About This Ribbit PWA Test

Thursday, August 17, 2023

Install the Web App

This test Ribbit PWA Test is available at ribbit-pwa-test.K0OZK.com.

If you're using a compatible browser, you should see an install icon in the browser address bar or a prompt at the bottom of your mobile screen. It's very likely we'll find problems with this test PWA. I did only minimal wrapping of Ahmet Inan's Example 3 JS code. (I just noticed that in Airplane Mode, hitting Refresh will break the installed app. I'm sure that I just need to configure the Service Worker correctly.)


I've published this basic Progressive Web Application using Example 3 from Ahmet Inan's 2019 Digital Signal Processing Library/Web Assembly work.

This basic app will allow us to test the PWA, DSP, WASM, and access to audio and GPS on various devices to see if pursuing a device-agnostic/single codebase PWA could be beneficial. I've tested the PWA on Windows and Android 11. It should work on all PWA and Web Assembly-compliant browsers. It should be "installable" on those devices as well.

Why PWA?

In addition to watching all available presentations on Ribbit, I read the emails archived in the ORI mailing lists. Josh Datko raised the issue of a PWA in the July discussion. I think a PWA will speed up development and adoption. It'll also allow us to deploy Windows/Mac/Linux support at the same time as mobile. There'd be no need for device-specific apps. No app store. The PWA should run–and be installable–on IOS, Android, Windows, Mac, Chrome, Linux, Arduino?—virtually anything with a browser that supports the necessary features.

In an Emergency Situation

No Internet. The App Store and Play Store are inaccessible. No one can use Ribbit if they've not already installed it.

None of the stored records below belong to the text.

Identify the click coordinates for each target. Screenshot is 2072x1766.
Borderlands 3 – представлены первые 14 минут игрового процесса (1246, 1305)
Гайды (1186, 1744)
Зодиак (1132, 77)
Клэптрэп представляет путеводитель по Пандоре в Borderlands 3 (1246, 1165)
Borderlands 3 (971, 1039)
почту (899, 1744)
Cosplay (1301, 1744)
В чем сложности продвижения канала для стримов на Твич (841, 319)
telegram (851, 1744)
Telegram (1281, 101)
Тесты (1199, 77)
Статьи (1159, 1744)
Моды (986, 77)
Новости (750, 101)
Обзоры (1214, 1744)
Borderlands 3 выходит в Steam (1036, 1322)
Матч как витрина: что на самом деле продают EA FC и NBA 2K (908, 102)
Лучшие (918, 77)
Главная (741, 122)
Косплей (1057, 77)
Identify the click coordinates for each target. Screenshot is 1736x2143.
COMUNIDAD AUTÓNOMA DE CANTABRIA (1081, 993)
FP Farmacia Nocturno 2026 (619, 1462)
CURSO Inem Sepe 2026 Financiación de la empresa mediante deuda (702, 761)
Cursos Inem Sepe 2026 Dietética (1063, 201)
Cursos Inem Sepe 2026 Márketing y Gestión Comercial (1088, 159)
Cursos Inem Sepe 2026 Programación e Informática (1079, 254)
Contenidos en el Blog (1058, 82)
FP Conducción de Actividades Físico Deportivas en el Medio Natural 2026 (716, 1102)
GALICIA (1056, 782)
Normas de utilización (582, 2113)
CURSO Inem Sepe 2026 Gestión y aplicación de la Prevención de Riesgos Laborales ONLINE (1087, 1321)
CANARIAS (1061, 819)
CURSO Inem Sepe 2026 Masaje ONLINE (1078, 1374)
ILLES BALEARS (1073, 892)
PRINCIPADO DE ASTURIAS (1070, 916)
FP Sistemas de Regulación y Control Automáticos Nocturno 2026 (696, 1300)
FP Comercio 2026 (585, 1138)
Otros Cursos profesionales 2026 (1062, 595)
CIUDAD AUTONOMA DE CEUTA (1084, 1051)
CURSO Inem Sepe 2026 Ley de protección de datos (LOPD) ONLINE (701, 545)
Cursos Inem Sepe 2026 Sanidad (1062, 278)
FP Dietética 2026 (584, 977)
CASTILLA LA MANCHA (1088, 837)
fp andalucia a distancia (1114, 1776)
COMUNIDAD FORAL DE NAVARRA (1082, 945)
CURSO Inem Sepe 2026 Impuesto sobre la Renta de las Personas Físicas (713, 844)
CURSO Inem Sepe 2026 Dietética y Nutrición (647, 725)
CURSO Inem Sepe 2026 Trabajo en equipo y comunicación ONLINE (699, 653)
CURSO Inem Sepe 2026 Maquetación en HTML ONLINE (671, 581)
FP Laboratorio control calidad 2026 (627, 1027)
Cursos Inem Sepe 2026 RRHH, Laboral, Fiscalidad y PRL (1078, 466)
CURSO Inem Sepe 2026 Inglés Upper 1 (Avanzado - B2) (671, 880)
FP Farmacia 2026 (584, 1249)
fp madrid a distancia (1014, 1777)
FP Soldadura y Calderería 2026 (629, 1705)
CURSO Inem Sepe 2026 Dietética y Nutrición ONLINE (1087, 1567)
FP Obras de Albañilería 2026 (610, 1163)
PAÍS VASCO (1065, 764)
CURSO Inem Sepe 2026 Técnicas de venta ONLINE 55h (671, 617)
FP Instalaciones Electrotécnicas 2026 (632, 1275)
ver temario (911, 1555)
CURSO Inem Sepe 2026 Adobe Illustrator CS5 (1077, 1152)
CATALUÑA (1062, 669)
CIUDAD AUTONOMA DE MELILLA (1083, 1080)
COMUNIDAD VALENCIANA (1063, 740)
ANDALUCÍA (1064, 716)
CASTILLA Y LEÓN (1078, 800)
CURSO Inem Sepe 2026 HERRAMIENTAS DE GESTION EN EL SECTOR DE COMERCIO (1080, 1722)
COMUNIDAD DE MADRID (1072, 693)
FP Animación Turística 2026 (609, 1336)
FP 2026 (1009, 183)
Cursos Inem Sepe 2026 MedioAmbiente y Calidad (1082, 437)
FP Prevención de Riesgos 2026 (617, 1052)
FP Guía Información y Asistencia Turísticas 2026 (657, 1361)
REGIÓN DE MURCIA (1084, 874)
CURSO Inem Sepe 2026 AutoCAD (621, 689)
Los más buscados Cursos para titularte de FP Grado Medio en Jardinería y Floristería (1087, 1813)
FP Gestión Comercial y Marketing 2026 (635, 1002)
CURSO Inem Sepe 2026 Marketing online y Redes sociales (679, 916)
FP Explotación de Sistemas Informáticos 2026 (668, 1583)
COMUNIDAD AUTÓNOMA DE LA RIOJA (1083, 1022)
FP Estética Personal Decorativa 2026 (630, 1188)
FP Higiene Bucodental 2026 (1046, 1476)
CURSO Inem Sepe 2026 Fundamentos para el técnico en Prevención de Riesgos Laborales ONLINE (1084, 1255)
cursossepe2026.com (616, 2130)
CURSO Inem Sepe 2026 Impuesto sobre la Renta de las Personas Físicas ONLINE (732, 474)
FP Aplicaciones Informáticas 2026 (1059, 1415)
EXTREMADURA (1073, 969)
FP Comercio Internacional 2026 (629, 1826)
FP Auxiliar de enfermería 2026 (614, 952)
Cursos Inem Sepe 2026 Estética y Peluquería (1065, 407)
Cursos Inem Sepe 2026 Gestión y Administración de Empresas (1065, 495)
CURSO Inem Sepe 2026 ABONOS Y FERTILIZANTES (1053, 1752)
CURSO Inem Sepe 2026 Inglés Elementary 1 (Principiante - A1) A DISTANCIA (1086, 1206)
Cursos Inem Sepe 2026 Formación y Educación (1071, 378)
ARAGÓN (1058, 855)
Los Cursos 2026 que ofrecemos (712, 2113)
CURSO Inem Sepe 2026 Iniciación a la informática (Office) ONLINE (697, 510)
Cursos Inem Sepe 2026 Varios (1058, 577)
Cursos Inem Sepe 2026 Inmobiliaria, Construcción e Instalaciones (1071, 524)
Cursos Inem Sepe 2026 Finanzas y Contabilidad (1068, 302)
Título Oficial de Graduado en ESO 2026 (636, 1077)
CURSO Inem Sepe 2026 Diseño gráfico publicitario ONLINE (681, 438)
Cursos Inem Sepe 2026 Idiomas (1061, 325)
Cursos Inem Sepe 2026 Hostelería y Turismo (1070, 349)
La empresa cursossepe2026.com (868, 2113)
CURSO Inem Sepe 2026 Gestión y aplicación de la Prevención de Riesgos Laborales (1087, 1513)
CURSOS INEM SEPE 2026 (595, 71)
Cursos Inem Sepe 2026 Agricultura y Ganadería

But a PWA could be distributed via an ad-hoc web server at the EOC or even one running on your smartphone.


No internet. I join your phone's hotspot. I scan the QR code on your phone. My browser loads the Ribbit PWA and asks if I want to install it. Of course! Then I turn on my hotspot and offer the PWA to the next ham. I think this could be done.

Development and Deployment

This test PWA is set up with CI/CD. The latest release is built and deployed to the production site within a couple minutes of code being pushed to the repository. By using Pull Requests, a preview website is automatically created. We can use the preview to test and approve the latest release. Then, with one click, we release the latest awesomeness.

Update the App on All Your Devices

No need to reinstall the app. My experience is that if you right-click/refresh or close/open the app, your device is instantly updated to the latest release. This is not simply "a cached webpage." This is a full-blown installed application on par with every other app. When properly configured, it should continue to run without Internet access indefinitely. And we can add message caching so they'll be uploaded once the Internet is accessible.

Under the Hood

Public Repository for this PWA.

This PWA is built using Nuxt3/VueJs3 with its Content module (see the simple blog pages), and Bulma CSS/SASS. It's currently hosted on my paid Netlify account. Netlify offers free accounts that should support the Ribbit development and full deployment.

How I Discovered Ribbit

Just this past weekend, I came across the Ribbit presentation in the RATPAC videos and have watched "every" Ribbit video and tried out the Android Rattlegram app. Awesome! Great work on the concept, algorithm, and app. Great presentations! I decided to try Ahmet Inan's DSP functions in a PWA to see if it's a viable concept. I've worked with Web Audio API, but never combined C++ and Javascript to get Web Assembly apps. This is my first real attempt at a PWA, so I'm sure there are a lot of things to be enhanced.


I'm a software engineer -- full-stack, back-end, and cloud. And I'm an Extra Class Amateur (without much actual radio experience other than 2m).